I wrote a Book…

Working title: Failure is not Final

In one portion of my story, I share about my weight loss journey, and here is an excerpt from that section: 

   “This leads me to encourage the reader to consider the notions of comfort and discomfort. For example, coming from a history of at one time being very overweight, I had to ask myself, “how is this working out for me?” I was making a lot of unhealthy food choices and was making minimal effort to exercise. I could tell myself that I was “comfortable,” but was I really? Yes, eating that snack food mindlessly on the couch might have seemed “comfortable,” but it was way more uncomfortable to not feel and move well in my everyday life or to not have the energy to do various things I wanted to for fun, or to have to worry about poor health outcomes were I to continue down that path. I mentioned previously how I felt uncomfortable at amusement parks when I didn’t quite fit on rides comfortably with my daughter and how I felt uncomfortable having my picture taken. In essence, the habits and choices that I thought were making me “comfortable” (i.e. eating whatever I wanted, not exercising) were really adding to a greater sense of feeling uncomfortable.

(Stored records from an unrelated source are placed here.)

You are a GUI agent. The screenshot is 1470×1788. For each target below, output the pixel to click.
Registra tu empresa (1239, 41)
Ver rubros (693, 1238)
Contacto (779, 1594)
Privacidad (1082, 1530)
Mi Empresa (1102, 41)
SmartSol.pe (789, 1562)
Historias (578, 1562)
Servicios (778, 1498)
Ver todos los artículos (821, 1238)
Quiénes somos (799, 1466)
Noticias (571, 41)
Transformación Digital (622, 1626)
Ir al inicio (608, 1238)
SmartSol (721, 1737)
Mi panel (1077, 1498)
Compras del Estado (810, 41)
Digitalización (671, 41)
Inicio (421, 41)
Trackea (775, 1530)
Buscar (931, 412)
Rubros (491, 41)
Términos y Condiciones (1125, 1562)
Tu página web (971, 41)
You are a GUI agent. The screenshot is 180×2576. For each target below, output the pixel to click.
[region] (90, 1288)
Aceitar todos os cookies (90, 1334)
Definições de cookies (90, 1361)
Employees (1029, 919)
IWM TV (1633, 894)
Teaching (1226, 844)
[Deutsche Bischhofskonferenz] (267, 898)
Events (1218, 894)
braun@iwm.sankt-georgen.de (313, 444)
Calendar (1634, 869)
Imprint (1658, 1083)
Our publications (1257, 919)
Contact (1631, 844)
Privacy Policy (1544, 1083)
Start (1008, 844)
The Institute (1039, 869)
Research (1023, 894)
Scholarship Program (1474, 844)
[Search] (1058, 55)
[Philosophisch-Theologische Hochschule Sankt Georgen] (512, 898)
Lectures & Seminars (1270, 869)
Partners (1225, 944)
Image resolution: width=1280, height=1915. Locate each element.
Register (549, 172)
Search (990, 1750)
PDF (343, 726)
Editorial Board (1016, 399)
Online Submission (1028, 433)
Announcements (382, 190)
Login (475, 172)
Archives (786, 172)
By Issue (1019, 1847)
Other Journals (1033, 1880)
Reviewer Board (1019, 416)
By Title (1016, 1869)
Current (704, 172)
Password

Making the decision to change and pursue something different required me to embrace discomfort. The decision to eat healthier when it is far more convenient to not eat healthy was uncomfortable. Choosing to exercise regularly when it would be far more comfortable to just go home and sit on the couch, was uncomfortable. Showing up at a gym repeatedly where I saw people working out who were way fitter than me, was uncomfortable. Making the decision to eat healthier when my family was not 100% in alignment with what I wanted for myself was also uncomfortable.   

I had to accept those discomforts to achieve a new comfort in my life. With any change, what you find to be uncomfortable at first won’t always stay that way. Over time you will adjust to the new change and become comfortable with it. Now, I can comfortably enjoy a vibrant and more fulfilling life because of the decision to change some of my habits to support a different version of myself. Had I not willingly put myself in uncomfortable circumstances (and I provide a lot of examples of that in this book), I don’t know that I would have led the same fulfilling life I am having today and be blessed with so many wonderful life experiences. It all began with a desire to want something different for myself and being willing to allow one chapter to end so that I could start a new one.”

My goal release date is November 1st.